Shoulder injuries are the most common injuries in swimmers. Typically, swimmers experience pain due to the rotator cuff tendons being pinched and becoming inflamed – this is known as shoulder impingement. Due to its frequency among swimmers, this particular condition is often referred to as “swimmer’s shoulder”. In more severe cases, the tendons can wear down (degenerate) and eventually tear. Swimmer’s shoulder is often described as an “overuse injury”. This term is problematic though, as it implies that the only issue is swimming too much. It also implies that the only way to get better is to swim less or stop swimming altogether. Swimming is a whole body activity, and the forward propulsion of your body in the water requires co-ordination between your arms, legs and torso. A deficiency in other parts of your body means that you will rely more on your shoulders to pull yourself through the water. In these cases, the shoulder is overloaded. It is therefore more appropriate to think of swimmer’s shoulder as an “overload” injury, rather than an “overuse” injury. While training volume can be a part of the issue, it is not the whole problem. Common causes of overload include:

  • Shoulder internal rotation limitation Your shoulder is a ball and socket joint. If certain muscles are tight, the ball can sit forwards in the socket, limiting the ball’s ability to move freely in the socket. When you try to rotate the ball inwards (as occurs when you pull through in all 4 swim strokes), then the tendons end up being pinched.
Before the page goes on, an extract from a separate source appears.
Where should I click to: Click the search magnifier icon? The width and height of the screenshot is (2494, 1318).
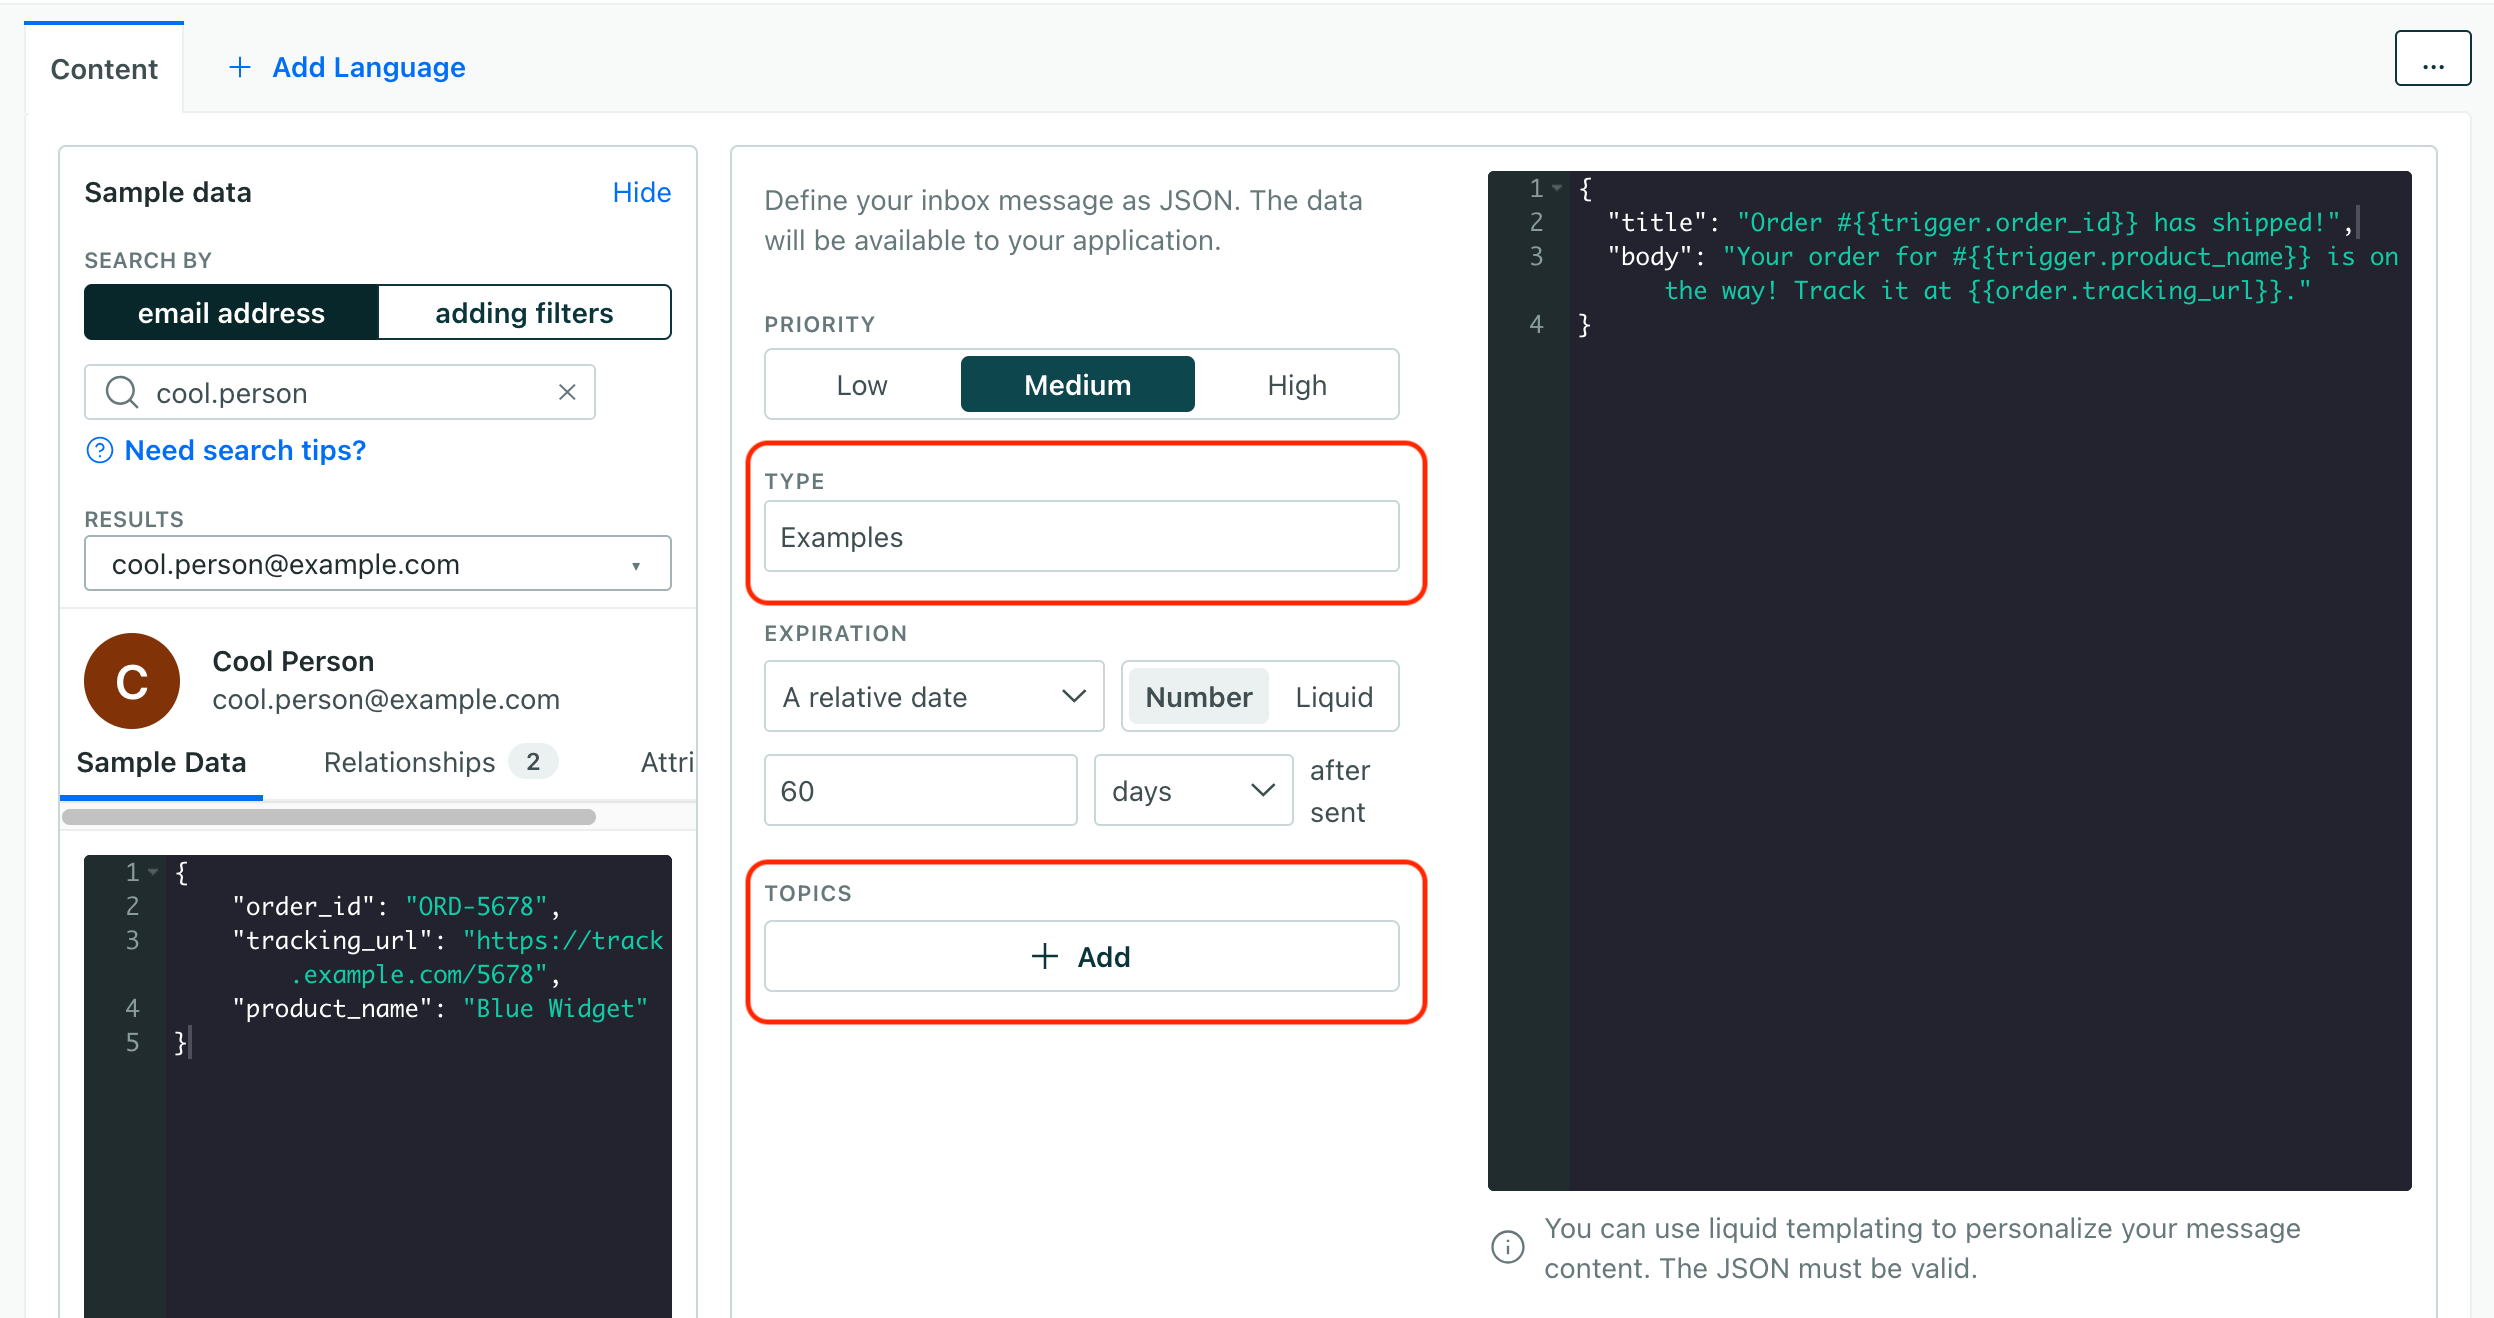tap(121, 392)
  • Thoracic spine (upper back) stiffness Swimming well requires you to be streamlined. Not being able to rotate your body creates more resistance and hence you have to work harder to pull through. It also means you can’t get your shoulder in the best position to pull through the water.
  • Core weakness Without adequate core strength, your body is floppy in the water – you may even feel your hips moving from side to side. This creates an increase in drag, which you need to overcome by pulling harder with your arms.
  • Weak scapular muscles (muscles surrounding your shoulder blade) – When the muscles that stabilise your shoulder blade aren’t functioning correctly, your shoulder muscles don’t have a stable base to pull off. Hence they need to work harder and will fatigue more quickly.
  • Hip mobility limitation Kick is an important part of swimming. It not only assists in propulsion, it also helps to keep you balanced (and hence streamlined) as you stroke. Poor hip mobility can make this difficult, again, forcing the shoulders to compensate.

Addressing these issues is an important part in recovering from “swimmer’s shoulder”. A period of rest from swimming may be required as part of the initial management, but properly addressing any biomechanical issues will help to unload your shoulders, allow you to return to your full volume of training, and even improve your swimming performance!